-- Begin Input --

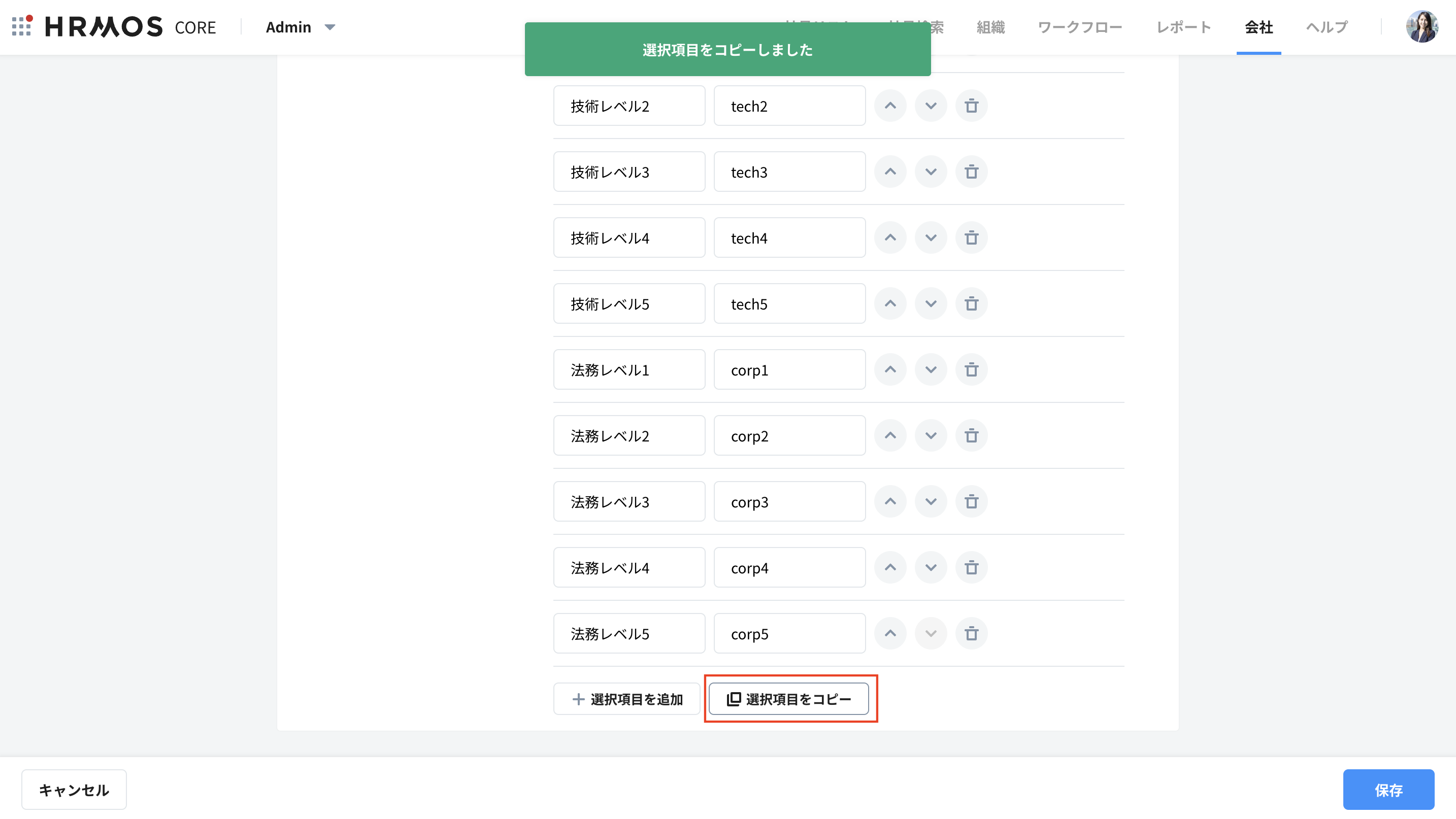Image resolution: width=1456 pixels, height=819 pixels.
Task: Move 技術レベル3 up with arrow icon
Action: [x=889, y=172]
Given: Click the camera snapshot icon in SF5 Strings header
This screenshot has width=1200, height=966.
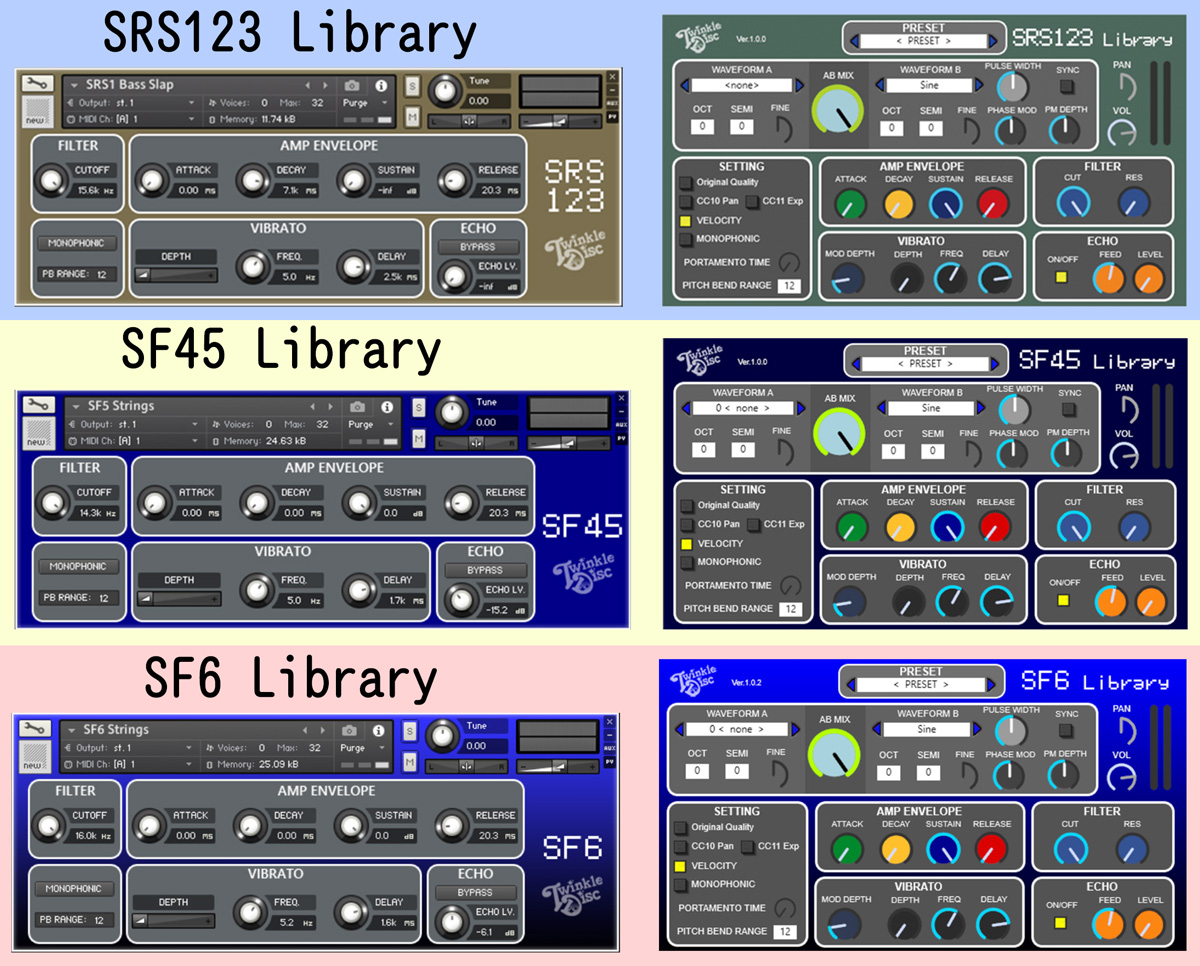Looking at the screenshot, I should pyautogui.click(x=357, y=407).
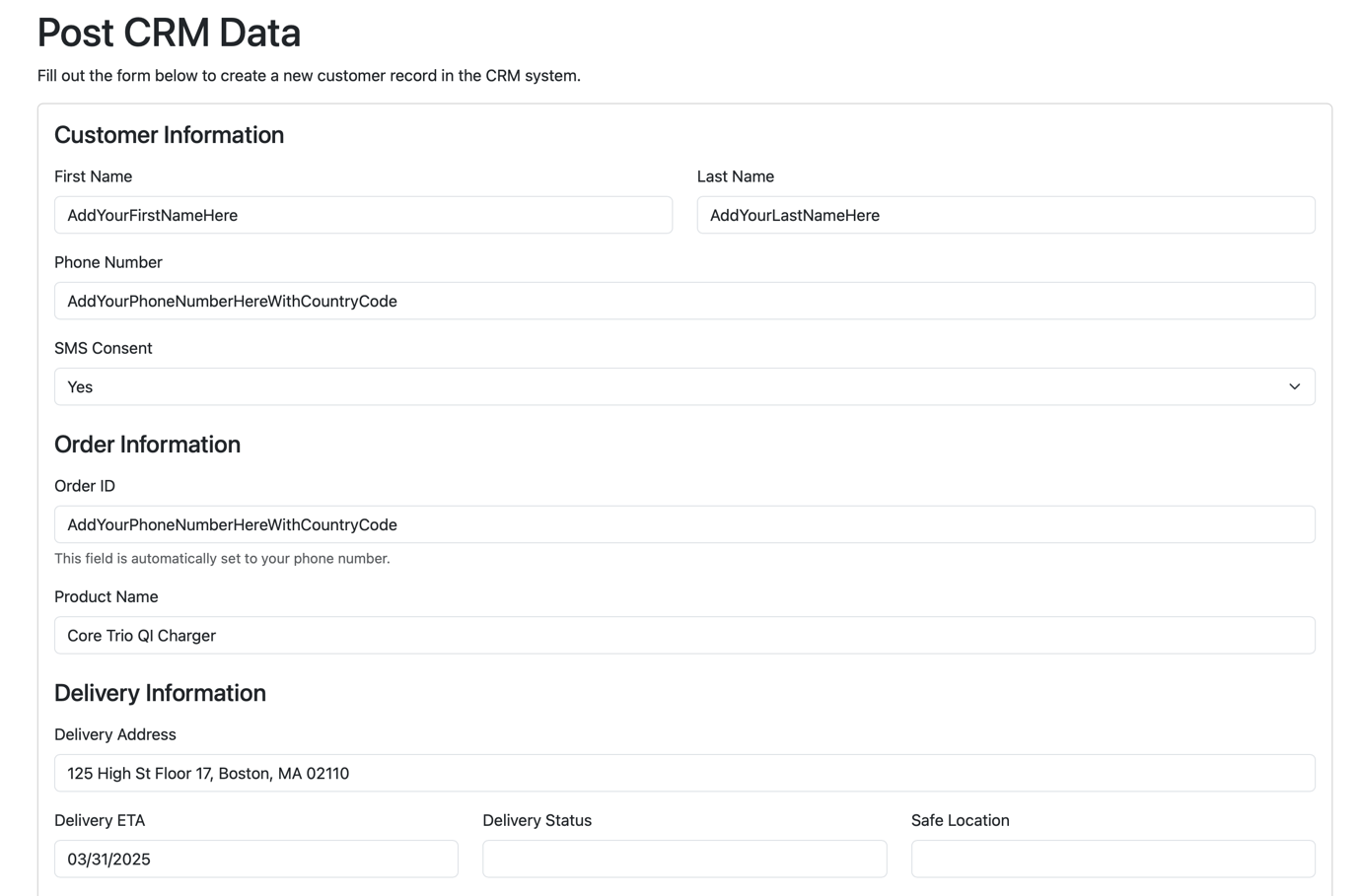Click the "Phone Number" field label
Screen dimensions: 1360x896
pyautogui.click(x=107, y=262)
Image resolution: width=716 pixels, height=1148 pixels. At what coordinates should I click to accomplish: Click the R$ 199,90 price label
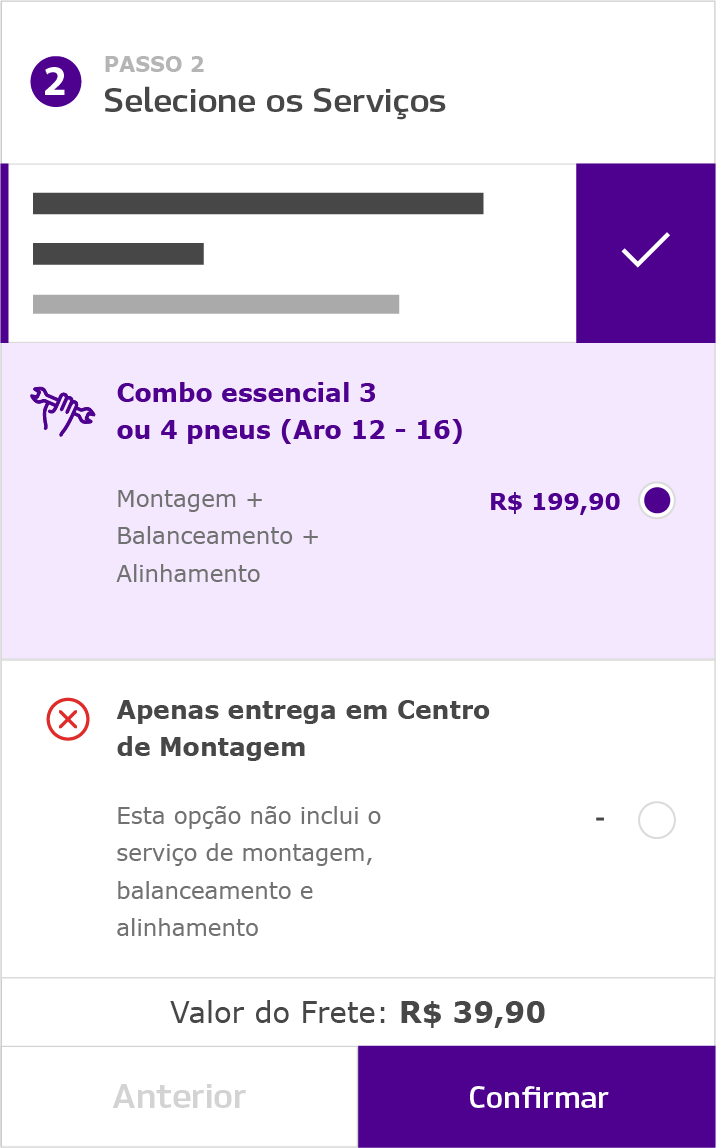pos(555,501)
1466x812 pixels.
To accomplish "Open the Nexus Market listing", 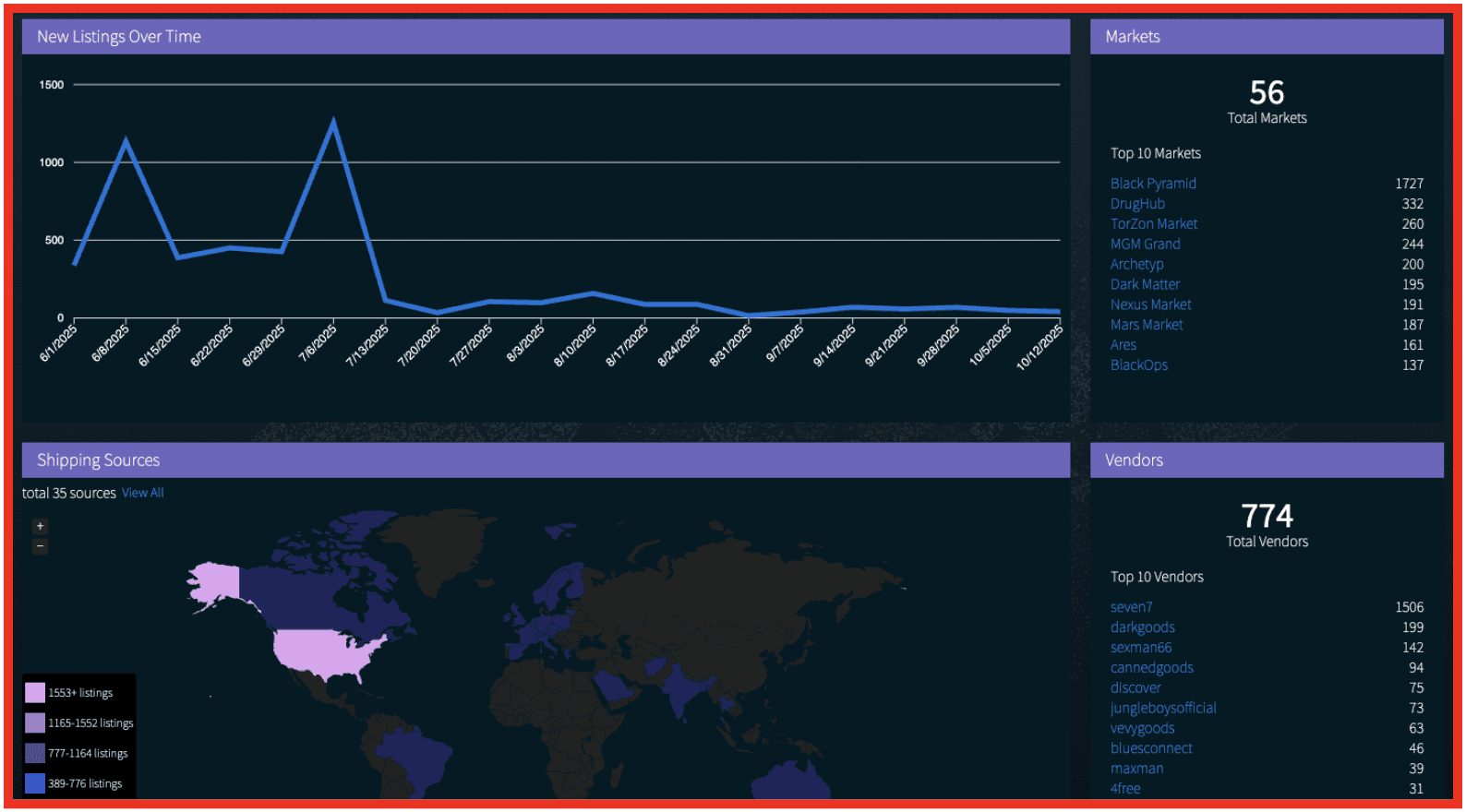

-- End Input --

> **What you will do**
Write out all of the lines above word for word, omitting the pictures.

> **Finished answer**
Image resolution: width=1456 pixels, height=819 pixels.
Task: Move 技術レベル3 up with arrow icon
Action: [x=889, y=172]
Given: Click the camera snapshot icon in SF5 Strings header
This screenshot has width=1200, height=966.
Looking at the screenshot, I should pyautogui.click(x=357, y=407).
Click the "Phone Number" field label
Screen dimensions: 1360x896
pyautogui.click(x=107, y=262)
Image resolution: width=716 pixels, height=1148 pixels. At what coordinates should I click to accomplish: Click the R$ 199,90 price label
pos(555,501)
1466x812 pixels.
To accomplish "Open the Nexus Market listing", 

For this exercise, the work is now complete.